[START Extract to read]

Wednesday, December 23, 2009

The Glass Palace - Amitav Ghosh



It’s a monumental work that starts with magnificence and proceeds to become mundane.

Well, that’s my one-line judgment for those of you who do not have the patience to go through a rather lengthy book review… I would still ask you to read it. Only one paragraph is dedicated to storyline. The rest are my thoughts.

It’s quite a story; appearing at one time to be the story of a dynasty, and then of an empire, of the royal family, of lovers, then of a nation, of several nations, of world war, of a family, of individuals and of generations… intriguing the readers as well as making them impatient.

Storyline in a paragraph - The royal family living in he Glass Palace at Mandalay in Burma is taken into custody by the British and removed from the palace, first to Madras in India and then to the Outram House in Ratnagiri in Maharashtra where they spend the rest of their lives. Rajkumar, an ordinary Indian boy working in Burma falls in love with Dolly, a domestic help of the queen. Years later, when he has become a successful businessman, he travels to India to find Dolly. He marries her and both return to Burma. Uma, wife of the district collector posted in Ratnagiri becomes a friend of Dolly. After her husband dies, Uma becomes involved in the freedom struggle and travels to Europe and America. The story moves on to the next generation where the children are occupied with various businesses across India, Burma and Malaya, even as Japan and England go to war. The lives of people are thrown into chaos and turmoil. The Indian soldiers fighting in various countries for the British are mere employees doing a job for money, without any love or patriotic feeling for England……the story moves to yet another generation. The last few chapters return to a changed Burma, where people live in perpetual fear and mistrust…in the midst of all the ruination bequeathed to them by the ravaging foreigner who came to their land for the love of teak…

The initial setting of this story – Burma, King’s palace, fort, - and the time - marked by the historical event of English invasion – make it very interesting and charming.

[END Extract to read]

Directions ->
A – Name every character that the storyline paragraph of the review of The Glass Palace refers to by personal name.
B – Proceed with the review of The Glass Palace, starting right after its last sentence.

[START Dataset content]

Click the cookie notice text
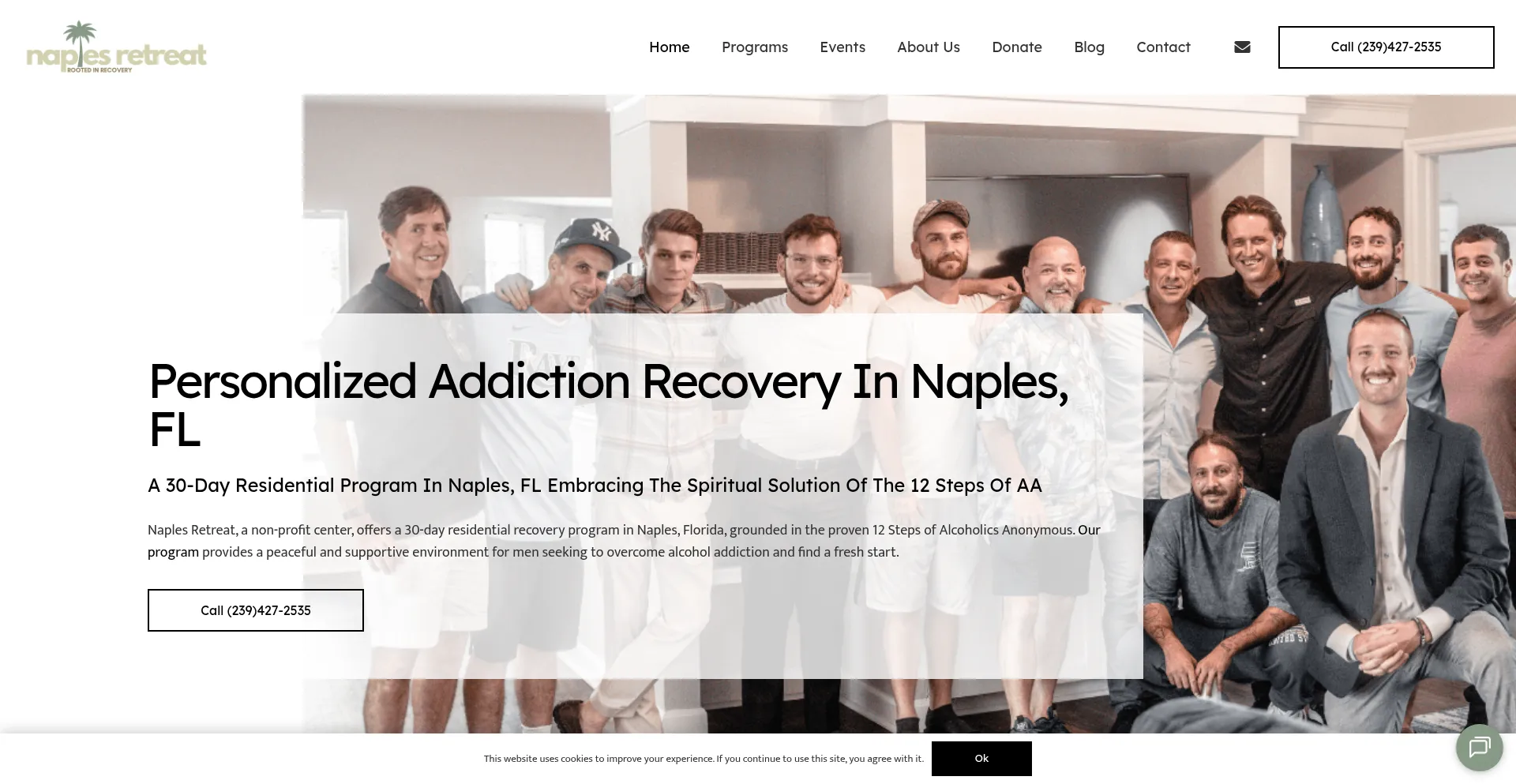 click(704, 759)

[END Dataset content]

Set of answers ->
A – Rajkumar, Dolly, Uma

B –
The story of Teak – its felling, its death, its revenge and finally its subjugation has been dramatised & romanticised – vividly described as if it were a story of people. How teak caused invasions, felled dynasties and brought a new way of life into being… is very fascinating.

I had read somewhere that Economy dictates everything in life. The example of teak made me see how.
People, culture, lifestyle and society – all of them bore upon themselves the strong signature of their profession of felling teaks.
Teak turned a people and a nation into all kinds of specialists that were needed to fell teak…Oo-sis, elephant riders, teak camp leaders, fasteners of chain to the logs, clearers of streams in the event of snagged logs across the stream....and, the training of elephants to thrust their weight upon a target with the amazing precision of an arrow striking a point.

It brought out such skills and such adaptability in men! It created a new species of people. Life got all its meaning from this profession.
Life still gets all its meaning from the professions that people follow. Isn't it? And when you change your profession, life acquires a new meaning.

The story in the beginning is unputdownable and full of promise.

Language is quite simple and generally nice.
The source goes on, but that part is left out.